• **Direction**
Output each line from the beginning of the entries below through the line containing "pyautogui.click(x=174, y=70)", inclusive, as a JSON list of strings with one string per line, leaving out blank lines.

• **Record extracts**
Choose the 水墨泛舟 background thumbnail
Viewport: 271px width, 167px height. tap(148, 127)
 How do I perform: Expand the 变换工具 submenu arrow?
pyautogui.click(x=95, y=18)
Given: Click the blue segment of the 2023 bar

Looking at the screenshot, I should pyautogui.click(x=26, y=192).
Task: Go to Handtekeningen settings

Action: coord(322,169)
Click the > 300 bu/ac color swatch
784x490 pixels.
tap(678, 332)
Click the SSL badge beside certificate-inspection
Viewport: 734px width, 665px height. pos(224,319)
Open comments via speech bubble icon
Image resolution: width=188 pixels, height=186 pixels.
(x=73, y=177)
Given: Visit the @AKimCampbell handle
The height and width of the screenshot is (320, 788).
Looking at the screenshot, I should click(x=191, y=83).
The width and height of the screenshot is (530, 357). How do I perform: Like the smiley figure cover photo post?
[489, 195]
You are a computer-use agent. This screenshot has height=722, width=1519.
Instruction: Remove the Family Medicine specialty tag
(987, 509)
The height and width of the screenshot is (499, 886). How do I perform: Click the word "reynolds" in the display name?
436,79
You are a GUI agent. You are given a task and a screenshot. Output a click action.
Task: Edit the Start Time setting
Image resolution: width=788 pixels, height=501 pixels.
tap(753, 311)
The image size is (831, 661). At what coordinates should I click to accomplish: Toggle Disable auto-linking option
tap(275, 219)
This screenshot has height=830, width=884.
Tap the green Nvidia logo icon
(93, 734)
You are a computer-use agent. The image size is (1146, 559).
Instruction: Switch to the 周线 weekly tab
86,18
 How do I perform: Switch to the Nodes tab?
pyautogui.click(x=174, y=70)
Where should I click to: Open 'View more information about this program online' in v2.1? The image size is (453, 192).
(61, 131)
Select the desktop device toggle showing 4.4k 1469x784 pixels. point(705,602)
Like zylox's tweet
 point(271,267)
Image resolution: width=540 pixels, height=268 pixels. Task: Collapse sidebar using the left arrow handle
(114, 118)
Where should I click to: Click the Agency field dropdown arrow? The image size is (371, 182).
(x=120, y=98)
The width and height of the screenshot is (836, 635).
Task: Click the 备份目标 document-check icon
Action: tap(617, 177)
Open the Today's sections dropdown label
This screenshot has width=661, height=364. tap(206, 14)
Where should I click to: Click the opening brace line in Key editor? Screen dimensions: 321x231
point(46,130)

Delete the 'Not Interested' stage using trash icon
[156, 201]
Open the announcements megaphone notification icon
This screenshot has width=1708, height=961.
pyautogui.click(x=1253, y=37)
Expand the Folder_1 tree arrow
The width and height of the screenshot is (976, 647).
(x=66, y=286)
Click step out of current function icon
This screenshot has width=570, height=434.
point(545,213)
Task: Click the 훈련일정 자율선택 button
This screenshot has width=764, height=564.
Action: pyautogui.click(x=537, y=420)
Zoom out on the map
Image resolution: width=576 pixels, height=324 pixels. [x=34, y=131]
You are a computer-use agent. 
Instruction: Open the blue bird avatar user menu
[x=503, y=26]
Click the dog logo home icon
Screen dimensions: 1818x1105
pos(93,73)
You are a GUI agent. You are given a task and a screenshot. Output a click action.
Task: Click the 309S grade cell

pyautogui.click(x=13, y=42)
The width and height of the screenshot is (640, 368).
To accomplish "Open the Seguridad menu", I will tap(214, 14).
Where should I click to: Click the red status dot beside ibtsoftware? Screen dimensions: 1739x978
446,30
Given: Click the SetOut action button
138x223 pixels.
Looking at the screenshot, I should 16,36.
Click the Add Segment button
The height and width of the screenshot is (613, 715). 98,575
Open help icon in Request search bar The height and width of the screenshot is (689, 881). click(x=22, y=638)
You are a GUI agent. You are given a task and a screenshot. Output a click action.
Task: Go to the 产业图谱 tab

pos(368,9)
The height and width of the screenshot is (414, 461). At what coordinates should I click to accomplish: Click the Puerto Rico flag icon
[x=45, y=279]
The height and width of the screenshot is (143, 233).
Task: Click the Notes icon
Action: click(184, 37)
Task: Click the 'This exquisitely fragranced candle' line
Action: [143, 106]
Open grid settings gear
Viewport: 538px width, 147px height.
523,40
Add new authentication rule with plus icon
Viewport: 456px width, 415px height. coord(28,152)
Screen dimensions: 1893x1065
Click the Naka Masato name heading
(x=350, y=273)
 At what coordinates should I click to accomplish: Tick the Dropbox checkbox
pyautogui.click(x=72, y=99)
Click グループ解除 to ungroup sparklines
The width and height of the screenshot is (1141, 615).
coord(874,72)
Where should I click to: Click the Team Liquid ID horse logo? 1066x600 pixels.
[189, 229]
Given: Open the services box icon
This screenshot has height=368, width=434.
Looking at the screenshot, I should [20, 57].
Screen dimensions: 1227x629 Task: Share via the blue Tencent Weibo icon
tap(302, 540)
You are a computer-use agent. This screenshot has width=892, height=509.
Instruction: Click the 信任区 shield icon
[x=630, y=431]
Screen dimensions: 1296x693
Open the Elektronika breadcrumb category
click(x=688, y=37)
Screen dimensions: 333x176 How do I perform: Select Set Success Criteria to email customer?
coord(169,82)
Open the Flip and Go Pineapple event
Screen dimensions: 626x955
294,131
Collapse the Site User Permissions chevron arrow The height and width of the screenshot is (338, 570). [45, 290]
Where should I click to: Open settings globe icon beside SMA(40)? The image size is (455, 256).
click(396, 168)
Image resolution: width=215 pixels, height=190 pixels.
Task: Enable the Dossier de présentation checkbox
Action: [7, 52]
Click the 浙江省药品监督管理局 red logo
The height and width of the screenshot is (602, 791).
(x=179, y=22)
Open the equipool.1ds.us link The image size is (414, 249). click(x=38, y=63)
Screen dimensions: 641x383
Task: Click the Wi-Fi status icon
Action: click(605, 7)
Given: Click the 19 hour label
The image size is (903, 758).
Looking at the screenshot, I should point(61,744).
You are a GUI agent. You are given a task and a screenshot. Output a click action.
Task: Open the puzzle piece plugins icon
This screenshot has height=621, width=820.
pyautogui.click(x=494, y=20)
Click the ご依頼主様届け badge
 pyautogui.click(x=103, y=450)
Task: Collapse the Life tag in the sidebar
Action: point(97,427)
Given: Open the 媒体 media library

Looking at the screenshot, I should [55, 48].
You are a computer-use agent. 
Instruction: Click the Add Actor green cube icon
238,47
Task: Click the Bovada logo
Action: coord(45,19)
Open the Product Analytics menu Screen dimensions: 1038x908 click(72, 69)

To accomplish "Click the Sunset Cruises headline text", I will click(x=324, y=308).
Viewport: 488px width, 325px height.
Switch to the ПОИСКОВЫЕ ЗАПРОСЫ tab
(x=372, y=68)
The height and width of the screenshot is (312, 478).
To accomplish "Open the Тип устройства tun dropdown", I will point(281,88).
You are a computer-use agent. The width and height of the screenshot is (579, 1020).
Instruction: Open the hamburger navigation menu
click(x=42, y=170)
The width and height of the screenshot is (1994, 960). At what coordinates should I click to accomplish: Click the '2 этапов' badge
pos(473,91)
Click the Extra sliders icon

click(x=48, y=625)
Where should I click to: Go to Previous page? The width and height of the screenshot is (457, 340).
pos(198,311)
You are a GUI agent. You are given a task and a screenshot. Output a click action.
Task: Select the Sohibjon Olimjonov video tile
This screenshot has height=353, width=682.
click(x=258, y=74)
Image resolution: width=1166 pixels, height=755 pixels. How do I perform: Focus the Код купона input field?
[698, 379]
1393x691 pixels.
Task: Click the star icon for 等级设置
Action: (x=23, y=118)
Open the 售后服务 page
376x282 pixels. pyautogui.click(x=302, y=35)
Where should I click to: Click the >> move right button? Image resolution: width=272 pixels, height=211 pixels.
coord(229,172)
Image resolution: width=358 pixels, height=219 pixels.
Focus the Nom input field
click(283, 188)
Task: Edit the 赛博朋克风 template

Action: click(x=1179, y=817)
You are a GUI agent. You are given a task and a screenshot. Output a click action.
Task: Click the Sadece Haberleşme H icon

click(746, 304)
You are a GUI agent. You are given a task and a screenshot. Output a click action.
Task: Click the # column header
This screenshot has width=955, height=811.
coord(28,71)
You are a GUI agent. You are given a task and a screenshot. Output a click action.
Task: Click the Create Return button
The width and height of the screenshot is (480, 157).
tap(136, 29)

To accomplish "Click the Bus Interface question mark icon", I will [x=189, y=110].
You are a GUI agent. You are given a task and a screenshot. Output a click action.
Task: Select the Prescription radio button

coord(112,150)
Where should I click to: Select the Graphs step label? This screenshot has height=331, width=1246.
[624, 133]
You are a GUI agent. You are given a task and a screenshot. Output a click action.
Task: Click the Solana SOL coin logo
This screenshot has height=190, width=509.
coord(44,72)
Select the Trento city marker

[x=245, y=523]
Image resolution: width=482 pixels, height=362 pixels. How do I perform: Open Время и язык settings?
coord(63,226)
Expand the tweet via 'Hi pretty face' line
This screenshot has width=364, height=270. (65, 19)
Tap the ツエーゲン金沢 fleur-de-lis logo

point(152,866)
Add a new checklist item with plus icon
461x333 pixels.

• **Final result**
[
  "Choose the 水墨泛舟 background thumbnail",
  "Viewport: 271px width, 167px height. tap(148, 127)",
  " How do I perform: Expand the 变换工具 submenu arrow?",
  "pyautogui.click(x=95, y=18)",
  "Given: Click the blue segment of the 2023 bar",
  "Looking at the screenshot, I should pyautogui.click(x=26, y=192).",
  "Task: Go to Handtekeningen settings",
  "Action: coord(322,169)",
  "Click the > 300 bu/ac color swatch",
  "784x490 pixels.",
  "tap(678, 332)",
  "Click the SSL badge beside certificate-inspection",
  "Viewport: 734px width, 665px height. pos(224,319)",
  "Open comments via speech bubble icon",
  "Image resolution: width=188 pixels, height=186 pixels.",
  "(x=73, y=177)",
  "Given: Visit the @AKimCampbell handle",
  "The height and width of the screenshot is (320, 788).",
  "Looking at the screenshot, I should click(x=191, y=83).",
  "The width and height of the screenshot is (530, 357). How do I perform: Like the smiley figure cover photo post?",
  "[489, 195]",
  "You are a computer-use agent. This screenshot has height=722, width=1519.",
  "Instruction: Remove the Family Medicine specialty tag",
  "(987, 509)",
  "The height and width of the screenshot is (499, 886). How do I perform: Click the word \"reynolds\" in the display name?",
  "436,79",
  "You are a GUI agent. You are given a task and a screenshot. Output a click action.",
  "Task: Edit the Start Time setting",
  "Image resolution: width=788 pixels, height=501 pixels.",
  "tap(753, 311)",
  "The image size is (831, 661). At what coordinates should I click to accomplish: Toggle Disable auto-linking option",
  "tap(275, 219)",
  "This screenshot has height=830, width=884.",
  "Tap the green Nvidia logo icon",
  "(93, 734)",
  "You are a computer-use agent. The image size is (1146, 559).",
  "Instruction: Switch to the 周线 weekly tab",
  "86,18",
  " How do I perform: Switch to the Nodes tab?",
  "pyautogui.click(x=174, y=70)"
]